E-commerce is a complicated venture, but two routes for profit stand out above all the rest – price and value. To remain competitive in a highly-competitive marketplace, it’s crucial that entrepreneurs remain abreast of the advantages and disadvantages of each approach.
Competing on Price
This is pretty self-explanatory, and through this process, most vendors will lower their prices in various forms. Price changes can occur directly, or indirectly, via discounts, temporary sales opportunities and rebates, and other tactics.
Advantages: Price competition can have huge benefits – so long as you also have huge resources to expend on your strategy. If you can purchase products in massive quantities, then your savings on purchasing cost – can be relayed to your customers. Everybody wins!
Disadvantages: It has to be said that if you pursue this strategy – then your business is tied to it at all times. All of your business costs must be kept minimal in order to maintain your competitive advantage – and any cost factors that might push your low prices up threaten the continued operation of your entire business.

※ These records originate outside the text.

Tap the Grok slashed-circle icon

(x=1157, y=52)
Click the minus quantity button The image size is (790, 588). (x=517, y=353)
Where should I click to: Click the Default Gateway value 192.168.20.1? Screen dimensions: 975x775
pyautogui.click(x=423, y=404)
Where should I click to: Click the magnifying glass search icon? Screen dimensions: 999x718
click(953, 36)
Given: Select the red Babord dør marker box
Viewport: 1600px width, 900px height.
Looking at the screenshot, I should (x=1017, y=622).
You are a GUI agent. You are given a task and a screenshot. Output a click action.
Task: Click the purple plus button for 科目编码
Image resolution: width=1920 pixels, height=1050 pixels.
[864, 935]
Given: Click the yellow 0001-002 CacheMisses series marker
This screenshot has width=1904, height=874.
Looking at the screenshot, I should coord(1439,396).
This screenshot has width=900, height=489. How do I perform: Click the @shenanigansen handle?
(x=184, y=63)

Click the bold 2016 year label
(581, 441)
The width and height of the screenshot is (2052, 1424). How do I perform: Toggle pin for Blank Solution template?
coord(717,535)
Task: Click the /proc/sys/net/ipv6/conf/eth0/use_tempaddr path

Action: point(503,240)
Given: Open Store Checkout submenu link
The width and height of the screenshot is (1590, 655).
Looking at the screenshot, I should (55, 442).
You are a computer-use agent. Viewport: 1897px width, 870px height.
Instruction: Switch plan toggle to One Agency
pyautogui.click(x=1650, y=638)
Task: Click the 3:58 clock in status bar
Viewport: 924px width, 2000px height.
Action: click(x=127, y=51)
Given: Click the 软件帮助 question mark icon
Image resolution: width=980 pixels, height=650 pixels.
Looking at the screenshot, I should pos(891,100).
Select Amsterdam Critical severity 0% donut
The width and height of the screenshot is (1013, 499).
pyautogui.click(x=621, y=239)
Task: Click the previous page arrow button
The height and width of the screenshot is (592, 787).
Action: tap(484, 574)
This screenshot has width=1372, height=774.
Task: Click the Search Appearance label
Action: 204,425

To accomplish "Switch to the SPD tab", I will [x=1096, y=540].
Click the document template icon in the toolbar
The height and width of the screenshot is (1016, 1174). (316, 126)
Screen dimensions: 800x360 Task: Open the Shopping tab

And that’s only the tip of the iceberg, because the vast majority of entrepreneurs aren’t yet – and likely never will be – the size of the major retailers that have turned this strategy into high profits (such as Walmart and other major retailers). And if you do – you can almost guarantee that you’ll one day find yourself in direct competition with them!
The cons for small business and startup entrepreneurs are vast and diverse, but here’s a brief overview:
Your brand identity as “the cheapest seller” is constantly under suspicion – because a competitor can always undercut you at any time.
Bargain hunters are only loyal to price – and their constant demand for lower prices threatens your profits just as consistently.
Customers will still demand a high level of service – which cuts into your profits and resources. (Need an example? Just look to Amazon – a company that, surprisingly, has barely turned a profit in over 20 years as the top internet seller.)
Competing on Value
This is represented by having a superior or better-made product.
Advantages: There are a variety of ways to add value to the product you are selling – everything from the content of your product description, support center, installation guides, logo… the list goes on and on, and creating content via multiple media outlets creates even more opportunities.
In a way, what you are selling through your content is reassurance and guidance – and if you’re operating in a niche market, those qualities can be a huge win in terms of generating new – and maintaining your existing – customer base.
And that’s not all – the Dos Equis’ “Most Interesting Man in the World” ads are a prime example of how humor and branding can generate profit – and, heck, just bring a lot more fun into the so-often serious nature of running your business.
Disadvantages: Creativity, imagination, and innovation are a requirement in this type of marketplace – and it seems clear that this is the dominant market for most startups.
Beyond this, certain tactics of reassuring the customer can seem risky – such as guaranteeing refunds greater than the original cost of the product, or return policies with very generous windows for product return. The benefit of reassuring the customer is constantly combined with a certain measure of risk – and some customers can never be reassured.
So, what’s the best approach for you? If you’ve got the resource to compete with the top price slashers out there – go for it! Meanwhile, if you’re just starting out and operating on limited resources – like the vast majority of startup entrepreneurs – the choice is clear: compete on value.